• Activity:
Exact repetition of the data is the whole task.

*** Opening Input ***

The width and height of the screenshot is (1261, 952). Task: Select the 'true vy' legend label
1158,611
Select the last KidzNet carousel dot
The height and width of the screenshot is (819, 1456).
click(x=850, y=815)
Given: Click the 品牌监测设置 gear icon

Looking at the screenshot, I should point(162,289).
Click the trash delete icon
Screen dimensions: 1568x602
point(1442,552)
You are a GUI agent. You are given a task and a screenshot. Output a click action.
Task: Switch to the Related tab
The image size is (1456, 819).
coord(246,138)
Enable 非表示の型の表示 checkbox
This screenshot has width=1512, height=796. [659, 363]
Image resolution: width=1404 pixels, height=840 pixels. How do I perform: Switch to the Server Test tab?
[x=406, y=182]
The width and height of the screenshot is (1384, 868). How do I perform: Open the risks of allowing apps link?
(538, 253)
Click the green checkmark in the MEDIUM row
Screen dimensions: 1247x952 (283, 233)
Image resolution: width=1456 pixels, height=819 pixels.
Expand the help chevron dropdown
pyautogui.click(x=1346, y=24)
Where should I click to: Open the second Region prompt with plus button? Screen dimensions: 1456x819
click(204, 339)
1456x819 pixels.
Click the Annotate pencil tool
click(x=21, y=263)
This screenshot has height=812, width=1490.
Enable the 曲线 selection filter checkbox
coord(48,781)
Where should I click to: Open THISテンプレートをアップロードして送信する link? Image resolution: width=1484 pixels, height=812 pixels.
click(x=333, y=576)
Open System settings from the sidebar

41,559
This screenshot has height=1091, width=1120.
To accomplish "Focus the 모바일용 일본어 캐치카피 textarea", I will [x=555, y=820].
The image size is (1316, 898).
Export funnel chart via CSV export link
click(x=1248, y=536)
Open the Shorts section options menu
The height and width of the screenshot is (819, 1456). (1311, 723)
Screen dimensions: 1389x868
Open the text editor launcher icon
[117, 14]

*** Closing Input ***

• Output of the task:
The width and height of the screenshot is (1261, 952). Task: Select the 'true vy' legend label
1158,611
Select the last KidzNet carousel dot
The height and width of the screenshot is (819, 1456).
click(x=850, y=815)
Given: Click the 品牌监测设置 gear icon

Looking at the screenshot, I should point(162,289).
Click the trash delete icon
Screen dimensions: 1568x602
point(1442,552)
You are a GUI agent. You are given a task and a screenshot. Output a click action.
Task: Switch to the Related tab
The image size is (1456, 819).
coord(246,138)
Enable 非表示の型の表示 checkbox
This screenshot has width=1512, height=796. [659, 363]
Image resolution: width=1404 pixels, height=840 pixels. How do I perform: Switch to the Server Test tab?
[x=406, y=182]
The width and height of the screenshot is (1384, 868). How do I perform: Open the risks of allowing apps link?
(538, 253)
Click the green checkmark in the MEDIUM row
Screen dimensions: 1247x952 (283, 233)
Image resolution: width=1456 pixels, height=819 pixels.
Expand the help chevron dropdown
pyautogui.click(x=1346, y=24)
Where should I click to: Open the second Region prompt with plus button? Screen dimensions: 1456x819
click(204, 339)
1456x819 pixels.
Click the Annotate pencil tool
click(x=21, y=263)
This screenshot has height=812, width=1490.
Enable the 曲线 selection filter checkbox
coord(48,781)
Where should I click to: Open THISテンプレートをアップロードして送信する link? Image resolution: width=1484 pixels, height=812 pixels.
click(x=333, y=576)
Open System settings from the sidebar

41,559
This screenshot has height=1091, width=1120.
To accomplish "Focus the 모바일용 일본어 캐치카피 textarea", I will [x=555, y=820].
The image size is (1316, 898).
Export funnel chart via CSV export link
click(x=1248, y=536)
Open the Shorts section options menu
The height and width of the screenshot is (819, 1456). (1311, 723)
Screen dimensions: 1389x868
Open the text editor launcher icon
[117, 14]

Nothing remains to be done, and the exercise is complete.